Patrick kept on talking and his right hand started to fidget the papers and the pens on his desk. "You know, the experience in Italy was one reason Higginson took up psychiatry. He was wounded in that explosion. As was Ted Horinger. Sam Hatton died. Frank and Ted were wounded, Sam died and I...survived with a few scratches."

"Not with just a few scratches."

But Patrick didn't seem to hear. "It was late April in 1945. The earth was smelling, and the flowers... It was our second wedding anniversary with Moira. The date of the explosion, I mean. "

Then he stopped. "Sorry, my love. I seem to be no good at talking about this." He was trying to pull himself together. "What time is it? Do we still have patients?"

Shelagh caressed his hair. "No, I cancelled them".

Patrick sighed.

" I...I think this is all that I can handle today. "

"I can understand that. But we've made a start."

Patrick stared into a distance.

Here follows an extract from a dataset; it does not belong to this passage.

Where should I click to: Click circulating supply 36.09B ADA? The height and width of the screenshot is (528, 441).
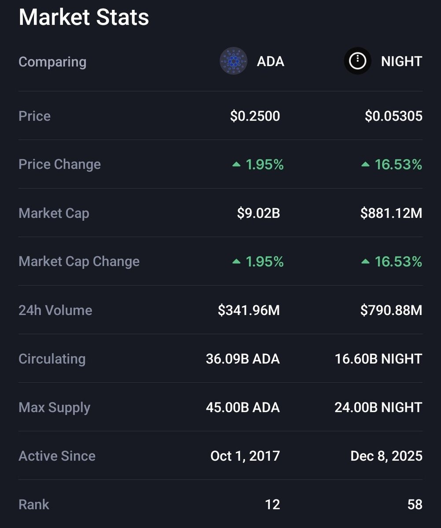click(243, 359)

He didn't seem to recognize the quotation. Shelagh felt tears in her eyes. How many starts there would be? How many things still left unsaid?

Then he came to his senses. He squeezed her hand and gave it a kiss.

"We will make as many starts as we need to. I promise you. All right?"

"All right."


	6. Chapter 6

_**For the purposes of this story, the cub meetings take place no more at the Community Centre. If they ever did?**_

**Too Much and Not Enough**

"Fred, I think it is time. "

"Time for what, Mrs Turner?"

"I need to learn to waltz."

* * *

The months after the revelation of Patrick's war time experiences had been slogging away. Shelagh was trying to connect the dots. To be fair, Patrick had been telling her bits and pieces during their relationship, and now he was striving hard to find a way for them forward.

There was that letter he had written to her at the sanatorium.

She had been so elated with the tone of the letters, and to be fair, she had been so in love that she had probably not been able to read all the messages in them.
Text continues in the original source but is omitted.